◆ Aim
Please pick out each line in the items below that contains the word "link" and copy those lines.
### Records supplied ###
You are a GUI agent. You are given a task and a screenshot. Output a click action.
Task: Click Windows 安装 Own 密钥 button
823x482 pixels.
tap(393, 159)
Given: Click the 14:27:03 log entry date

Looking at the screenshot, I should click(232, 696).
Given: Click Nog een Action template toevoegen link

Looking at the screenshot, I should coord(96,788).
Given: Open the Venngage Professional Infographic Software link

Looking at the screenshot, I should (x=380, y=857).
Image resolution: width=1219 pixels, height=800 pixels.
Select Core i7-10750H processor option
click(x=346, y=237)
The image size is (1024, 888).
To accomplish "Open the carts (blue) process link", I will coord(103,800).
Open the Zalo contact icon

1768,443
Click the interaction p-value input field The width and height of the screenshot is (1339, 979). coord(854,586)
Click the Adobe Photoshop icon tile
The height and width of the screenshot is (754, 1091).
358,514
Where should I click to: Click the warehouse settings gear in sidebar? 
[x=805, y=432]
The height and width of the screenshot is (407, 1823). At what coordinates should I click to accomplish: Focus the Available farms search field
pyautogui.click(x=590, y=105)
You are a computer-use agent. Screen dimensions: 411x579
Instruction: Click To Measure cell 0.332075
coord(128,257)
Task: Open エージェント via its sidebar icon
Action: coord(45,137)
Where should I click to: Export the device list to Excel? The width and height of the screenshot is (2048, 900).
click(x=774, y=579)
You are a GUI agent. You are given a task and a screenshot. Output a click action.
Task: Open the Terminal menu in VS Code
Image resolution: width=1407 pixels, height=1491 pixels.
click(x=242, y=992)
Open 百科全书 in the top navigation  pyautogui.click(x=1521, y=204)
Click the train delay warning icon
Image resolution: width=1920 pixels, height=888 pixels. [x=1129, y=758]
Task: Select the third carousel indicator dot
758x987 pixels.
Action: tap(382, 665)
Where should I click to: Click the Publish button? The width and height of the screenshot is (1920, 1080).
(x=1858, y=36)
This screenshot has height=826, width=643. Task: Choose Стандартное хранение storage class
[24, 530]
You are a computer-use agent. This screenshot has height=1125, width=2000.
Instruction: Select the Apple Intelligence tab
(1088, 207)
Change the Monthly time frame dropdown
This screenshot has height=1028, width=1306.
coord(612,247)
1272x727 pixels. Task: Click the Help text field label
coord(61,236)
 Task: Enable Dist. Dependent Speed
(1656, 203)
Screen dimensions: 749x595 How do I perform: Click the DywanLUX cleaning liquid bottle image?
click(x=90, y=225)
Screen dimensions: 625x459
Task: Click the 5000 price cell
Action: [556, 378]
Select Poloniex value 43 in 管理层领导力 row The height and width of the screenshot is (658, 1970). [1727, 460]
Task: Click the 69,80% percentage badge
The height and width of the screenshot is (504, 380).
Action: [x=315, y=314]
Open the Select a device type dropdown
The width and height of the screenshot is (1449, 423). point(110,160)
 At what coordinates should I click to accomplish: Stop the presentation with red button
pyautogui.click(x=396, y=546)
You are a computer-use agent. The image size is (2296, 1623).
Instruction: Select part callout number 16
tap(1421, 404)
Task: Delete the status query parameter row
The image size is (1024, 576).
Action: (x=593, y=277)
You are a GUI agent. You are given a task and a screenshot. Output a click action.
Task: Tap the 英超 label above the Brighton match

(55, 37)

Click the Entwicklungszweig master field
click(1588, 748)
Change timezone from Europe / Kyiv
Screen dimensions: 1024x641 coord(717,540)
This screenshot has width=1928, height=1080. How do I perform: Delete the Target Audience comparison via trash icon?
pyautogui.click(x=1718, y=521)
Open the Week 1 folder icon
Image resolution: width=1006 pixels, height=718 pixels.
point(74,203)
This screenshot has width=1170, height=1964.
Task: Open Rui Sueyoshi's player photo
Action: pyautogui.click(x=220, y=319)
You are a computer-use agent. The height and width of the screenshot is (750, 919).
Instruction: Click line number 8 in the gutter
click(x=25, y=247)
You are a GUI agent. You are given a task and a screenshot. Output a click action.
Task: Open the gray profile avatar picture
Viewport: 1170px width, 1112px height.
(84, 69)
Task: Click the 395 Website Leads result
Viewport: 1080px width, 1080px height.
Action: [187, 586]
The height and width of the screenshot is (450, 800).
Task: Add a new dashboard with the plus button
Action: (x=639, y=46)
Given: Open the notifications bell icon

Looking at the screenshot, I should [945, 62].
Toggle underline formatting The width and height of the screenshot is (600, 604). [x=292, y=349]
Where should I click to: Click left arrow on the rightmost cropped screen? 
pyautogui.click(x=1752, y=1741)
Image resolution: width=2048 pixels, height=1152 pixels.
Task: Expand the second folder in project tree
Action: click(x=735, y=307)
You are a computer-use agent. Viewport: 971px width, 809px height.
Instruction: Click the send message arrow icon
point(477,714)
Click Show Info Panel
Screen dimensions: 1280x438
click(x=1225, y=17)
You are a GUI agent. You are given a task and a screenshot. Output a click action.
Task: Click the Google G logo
###
◆ Written response
Given: Click Nog een Action template toevoegen link
Given: Open the Venngage Professional Infographic Software link
To accomplish "Open the carts (blue) process link", I will coord(103,800).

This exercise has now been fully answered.